Race condition in gitlab:db:repair_index causes intermittent failures
Summary
The gitlab:db:repair_index rake task fails intermittently when repairing unique indexes due to a race condition between deduplication and reindexing. New duplicate records are inserted after duplicates are deleted but before the index is rebuilt, causing the reindex operation to fail with unique constraint violations.
Steps to reproduce
-
Run the repair task on a database with duplicate records in
pm_packages:gitlab-rake gitlab:db:repair_index -
Observe the failure:
W, [2025-12-10T06:14:40.798978] WARN -- : Found 100 duplicates in 'pm_packages' for columns: purl_type,name I, [2025-12-10T06:14:40.913994] INFO -- : Deleted 100 duplicate records from pm_packages I, [2025-12-10T06:14:40.915533] INFO -- : Reindexing index 'i_pm_packages_purl_type_and_name'... rake aborted! ActiveRecord::RecordNotUnique: PG::UniqueViolation: ERROR: could not create unique index "i_pm_packages_purl_type_and_name_ccnew11" DETAIL: Key (purl_type, name)=(7, testpackage) is duplicated. -
Run the task again and observe:
- Different number of duplicates reported
- Different records failing
- Confirms duplicates are being actively created during repair
What is the current bug behavior?
The repair task exhibits a race condition:
Current problematic flow:
# lib/gitlab/database/repair_index.rb
def run
indexes.each do |index_name, index_config|
if index_config['unique']
deduplicate_data(...) # Deletes duplicates in a transaction
end # ← Transaction commits, lock released
# ← RACE CONDITION: New duplicates inserted here by background jobs
if index_exists?(...)
reindex_index(...) # ← Fails due to new duplicates
end
end
end
Timeline:
T1: BEGIN TRANSACTION
T2: LOCK TABLE pm_packages IN SHARE ROW EXCLUSIVE MODE
T3: Find 100 duplicates
T4: Update references in pm_package_versions
T5: DELETE 100 duplicate records
T6: COMMIT ← Lock released
T7: ← Background job inserts new duplicate (purl_type=7, name='testpackage')

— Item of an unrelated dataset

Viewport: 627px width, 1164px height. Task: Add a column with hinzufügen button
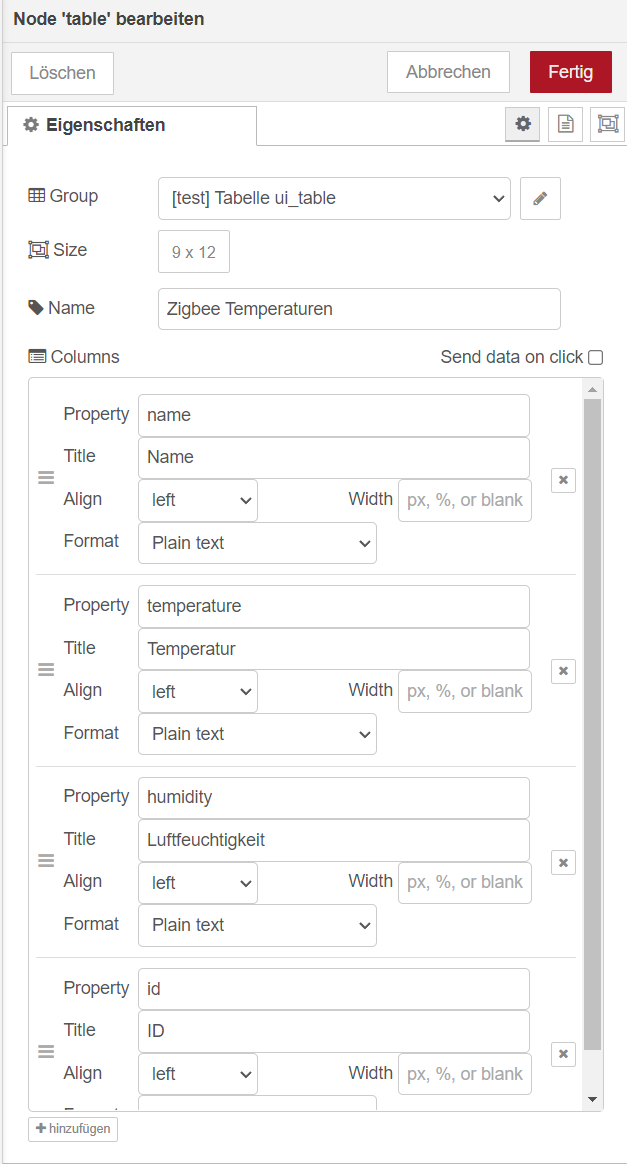[73, 1129]
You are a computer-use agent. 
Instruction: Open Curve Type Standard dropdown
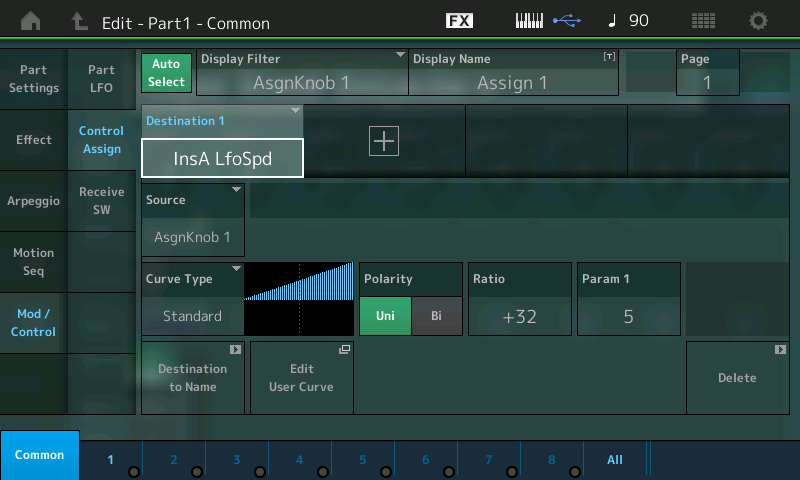coord(192,298)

T8: REINDEX INDEX CONCURRENTLY i_pm_packages_purl_type_and_name
T9: ERROR: could not create unique index - duplicate key
The gap between T6 (lock release) and T8 (reindex start) allows concurrent operations to insert new duplicates.
What is the expected correct behavior?
The deduplication and reindexing should be atomic - no duplicates should be able to appear between these operations.
Root Cause Analysis
The issue occurs because:
-
Deduplication runs in a transaction with
SHARE ROW EXCLUSIVE MODElock - Transaction commits after deduplication, releasing the lock
- Background jobs (e.g., package metadata sync) can insert new duplicates
- Reindex operation starts and encounters the new duplicates
- Reindex fails with unique constraint violation
The current code structure separates these operations:
-
deduplicate_data()- runs in its own transaction -
reindex_index()- runs separately after the transaction commits
Proposed Solution
Wrap both deduplication and reindexing in a single atomic transaction using non-concurrent index operations:
Key Changes
-
Add non-concurrent SQL templates:
REINDEX_SQL_NON_CONCURRENT = "REINDEX INDEX %{index_name}"CREATE_INDEX_SQL_NON_CONCURRENT = "CREATE%{unique_clause} INDEX %{index_name} ON %{table_name} (%{column_list})"
-
Create new atomic method
deduplicate_and_reindex:- Wraps deduplication and reindexing in single transaction
- Maintains
SHARE ROW EXCLUSIVE MODElock throughout - Prevents race condition window
-
Add helper methods:
-
reindex_index_non_concurrent- reindex without CONCURRENTLY -
create_index_non_concurrent- create index without CONCURRENTLY
-
-
Update main
runmethod:- Calls
deduplicate_and_reindexfor unique indexes - Ensures atomic operation
- Calls
Why Non-Concurrent?
REINDEX INDEX CONCURRENTLY cannot run inside a transaction block (PostgreSQL limitation). Since we already hold a SHARE ROW EXCLUSIVE MODE lock that blocks writes, using non-concurrent operations is appropriate:
- Writes are already blocked by our lock
- We need to stay in the transaction to prevent race condition
- Non-concurrent is faster and uses less disk space
- The lock ensures atomicity
Affected Tables/Indexes
All unique indexes in INDEXES_TO_REPAIR:
pm_packages.i_pm_packages_purl_type_and_namepm_affected_packages.i_affected_packages_unique_for_upsertmerge_request_diff_commit_users.index_merge_request_diff_commit_users_on_org_id_name_emailtopics.index_topics_on_organization_id_and_nameci_refs.index_ci_refs_on_project_id_and_ref_pathci_resource_groups.index_ci_resource_groups_on_project_id_and_keyenvironments.index_environments_on_project_id_and_namesbom_components.idx_sbom_components_on_name_purl_type_component_type_and_org_idtags.index_tags_on_namecontainer_repositories.index_container_repositories_on_project_id_and_nameaudit_events_group_external_streaming_destinations.unique_idx_group_destinations_on_name_category_groupaudit_events_instance_external_streaming_destinations.unique_idx_instance_destinations_on_name_category
Impact Assessment
Severity: High - Prevents successful index repair on production systems
Frequency: Intermittent - depends on timing of background jobs
Workaround:
- Pause background jobs that create duplicates
- Run repair task
- Resume background jobs
Related Issues/MRs
- #372150 (closed) - Original index repair implementation
- #523146 (closed) - Package metadata duplicate handling
Files to Change
lib/gitlab/database/repair_index.rb